No, sorry, you can’t Zoom in that far

Having been a big fan of Zoom and extolled its virtues in the past, I thought it only fair to share a current criticism. (I’m talking about the videoconferencing app, of course. I’m an even bigger fan of the other Zoom and have relied on their products for years… definitely recommended!)

Anyway, back to video calls. I was playing recently with virtual cameras in OBS so I could do fun things like adding lower-thirds titles to my video stream…

or blending multiple video streams into one….

and my friend Nicholas commented that it was very clever, but any text was not actually that readable. At which point we delved into the Preferences > Statistics menu on the Zoom app and discovered that the video resolution was only 640×360; definitely lower than it used to be.

Now, this is perfectly fine for having a conversation with somebody, so for the vast majority of Zoom use, it’s not an issue. And if you turn on screen-sharing, your screen image is sent at a much higher resolution, so that’s fine too.

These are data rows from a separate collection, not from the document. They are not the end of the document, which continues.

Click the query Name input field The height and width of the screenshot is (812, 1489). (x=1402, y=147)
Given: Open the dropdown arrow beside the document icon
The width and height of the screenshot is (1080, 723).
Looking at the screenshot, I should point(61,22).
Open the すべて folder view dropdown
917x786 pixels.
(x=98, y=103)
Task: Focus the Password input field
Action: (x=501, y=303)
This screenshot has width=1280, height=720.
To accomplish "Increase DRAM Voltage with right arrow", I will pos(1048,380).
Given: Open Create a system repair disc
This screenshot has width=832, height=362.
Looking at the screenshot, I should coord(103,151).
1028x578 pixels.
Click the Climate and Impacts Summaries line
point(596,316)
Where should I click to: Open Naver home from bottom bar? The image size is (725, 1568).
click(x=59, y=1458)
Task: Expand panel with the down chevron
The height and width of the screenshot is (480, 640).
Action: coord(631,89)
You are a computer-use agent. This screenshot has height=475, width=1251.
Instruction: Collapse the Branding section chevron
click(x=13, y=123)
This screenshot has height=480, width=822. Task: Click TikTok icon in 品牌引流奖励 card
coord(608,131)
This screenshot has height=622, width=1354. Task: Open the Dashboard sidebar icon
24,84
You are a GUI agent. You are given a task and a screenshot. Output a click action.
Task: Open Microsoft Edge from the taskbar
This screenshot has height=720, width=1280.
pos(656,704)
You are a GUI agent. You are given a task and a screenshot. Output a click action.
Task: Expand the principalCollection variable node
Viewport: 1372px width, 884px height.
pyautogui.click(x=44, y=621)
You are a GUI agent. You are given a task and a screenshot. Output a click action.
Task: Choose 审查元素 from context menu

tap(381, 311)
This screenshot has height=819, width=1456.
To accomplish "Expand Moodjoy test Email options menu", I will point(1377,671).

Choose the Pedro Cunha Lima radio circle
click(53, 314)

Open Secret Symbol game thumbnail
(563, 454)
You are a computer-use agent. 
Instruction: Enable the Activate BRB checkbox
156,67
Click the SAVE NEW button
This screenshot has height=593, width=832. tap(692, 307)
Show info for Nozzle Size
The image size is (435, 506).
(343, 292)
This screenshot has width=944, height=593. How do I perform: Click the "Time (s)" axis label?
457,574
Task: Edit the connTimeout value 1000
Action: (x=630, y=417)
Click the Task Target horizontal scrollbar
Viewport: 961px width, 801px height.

But it is an issue for some of my colleagues who like using pointing cameras at whiteboards or documents while giving remote lectures, or even if you’re just trying to hold something up to your camera for the person at the other end to read.

If you search online, you can find various references to ‘Enabling HD’, or to different resolutions being possible for Business or Education accounts, but as far as I can gather, these are all currently disabled or have no effect. I think Zoom may be restricting things to manage the load on their servers, which makes me wonder how much actually goes through their servers? At least for a 2-person call, like the one Nicholas and I were in, it really ought to be peer-to-peer. (Like Skype used to be in the early days before Microsoft bought and ruined it.) Still, to be fair, even the otherwise-abominable Teams does do a much better job at the moment when it comes to resolution.

Well, this may resolve itself in Zoom, but bizarrely, in the meantime, if you care about resolution of your camera more than you care about framerate or latency, the solution is probably to show it on your local display in high resolution, and then share your screen.

No, wait, I have a cunning plan…

I’ve always been an advocate of getting rid of the ridiculous Daylight Savings Time. If some people prefer more light in the morning instead of the evening, or vice versa, why don’t they just change their personal habits and get up at a different time?

If the majority of people in a company, or school, or even a whole town, felt the same way, they could simply have different winter opening hours, instead of imposing on the entire country a periodic change in how we actually calculate something as fundamental as the time! Anyone who has tried writing calendar software will know what I mean.

This has always seemed so obvious to me that I assume whoever would actually be responsible for implementing a return to normal timekeeping has had it on their to-do list for years, but it’s never quite been as important as the 15 things above it, so it just hasn’t happened. Sigh.

However, having enjoyed a marginally more relaxed Sunday morning this weekend, I have a cunning plan, of the “If you can’t beat ’em, join ’em” variety. I admit that it, too, has some minor inconveniences when it comes to time management, but, unlike the current system, it is brilliantly simple, predictable, and offers inestimable rewards. Are you ready?…

Let’s put the clocks back every single night! Then we could have a lie-in every single morning!